A primeira tentativa do petista recaiu sobre o produtor Zé Teixeira, deputado exercendo o quinto mandato e a presidência estadual do DEM (Democratas), depois de ter sido um dos fundadores do PFL, adversário de primeira hora do PT no plano nacional. Ainda assim, Delcídio chegou a levar Teixeira para conversar com dirigentes nacionais e a cúpula passou a ‘digerir’ bem essa possível aliança, rejeitada nos bastidores das plenárias de base. No final de semana os dois voltaram a se encontrar.

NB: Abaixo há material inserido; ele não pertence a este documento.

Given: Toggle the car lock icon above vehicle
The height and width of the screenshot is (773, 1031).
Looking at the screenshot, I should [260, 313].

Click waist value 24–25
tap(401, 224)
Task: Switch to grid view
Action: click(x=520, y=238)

Agora, depois que a direção nacional do PSDB baixou resolução, vetando a aliança para o candidato a presidente Aécio Neves com o PT, o deputado Zé Teixeira começou a perder força na disputa regional, diante da forte ligação que mantém com o presidente regional dos tucanos, o deputado Reinaldo Azambuja, que também pretendia disputar o Governo, mas já ensaia uma alternativa ao Senado, até como forma de sedimentar as pretensões futuras por Mato Grosso do Sul.

Diante disso, no final de semana, em Dourados, onde foi saudado como ‘nosso futuro governador’, e até como ‘o novo governador’, em evento de inauguração de novos serviços médicos prestados pelo hospital Cassems, Delcídio afirmou que, diante do quadro atual, pode rever a formação da chapa majoritária. “Podemos optar por uma formação de centro-esquerda, com os aliados naturais da presidente Dilma”, revelou o senador no contato com a imprensa.

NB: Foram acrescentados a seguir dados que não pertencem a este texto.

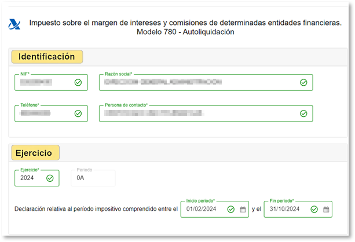This screenshot has width=355, height=242.
Task: Click the Teléfono green checkmark icon
Action: (78, 113)
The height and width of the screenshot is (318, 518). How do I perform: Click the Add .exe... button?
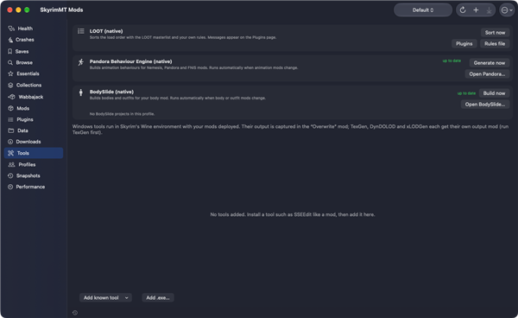click(x=158, y=297)
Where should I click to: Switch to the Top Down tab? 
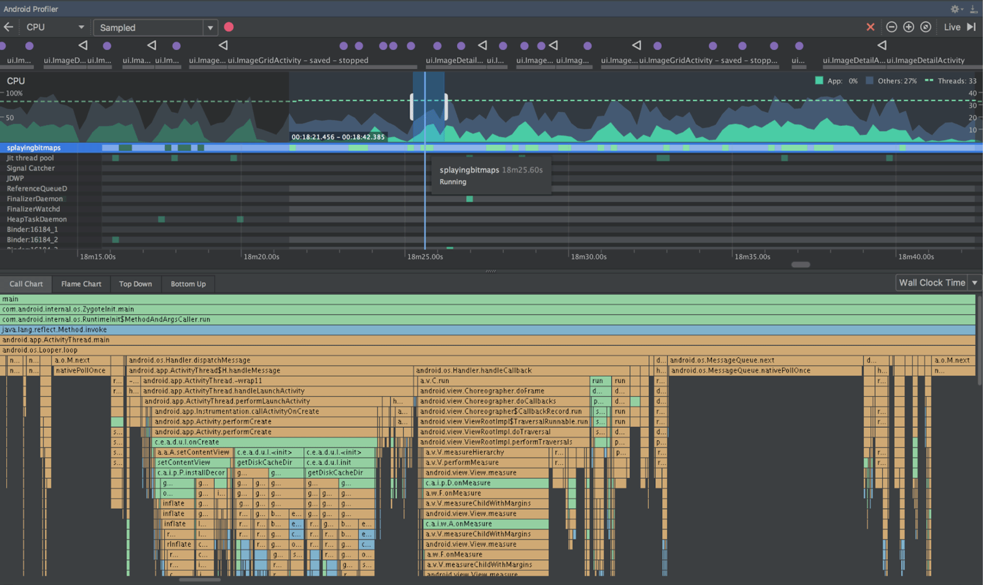pyautogui.click(x=136, y=284)
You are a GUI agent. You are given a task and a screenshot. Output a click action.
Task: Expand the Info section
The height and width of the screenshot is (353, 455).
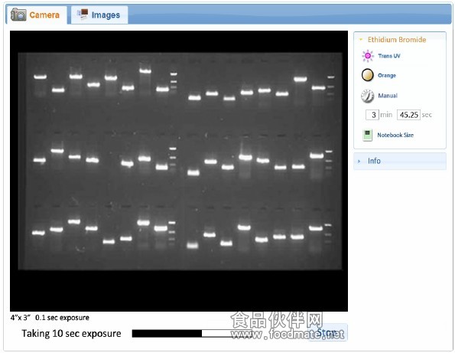pyautogui.click(x=400, y=161)
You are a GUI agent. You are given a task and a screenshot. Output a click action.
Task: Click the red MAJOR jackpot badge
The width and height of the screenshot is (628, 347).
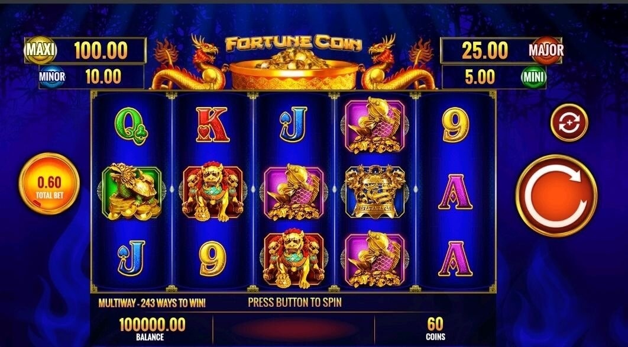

Hoje, em Mato Grosso do Sul, Delcídio conta com o Pros, dos deputados Lauro Davi e Osvane Ramos e tenta atrair simpatizantes do PCdoB, do PDT e ainda conta com a influência do acordo nacional com o PMDB para romper a resistência de peemedebistas históricos diante dessa composição no Estado. O trabalho de Lauro Davi, de organização da Cassems no Estado, e a forte influência junto ao movimento dos servidores, pode leva-lo à chapa de Delcídio. A não ser que o PT tenha que se contentar com chapa pura, e aí entra o nome do presidente da Fetems, Roberto Botareli, como forte indicação do funcionalismo público.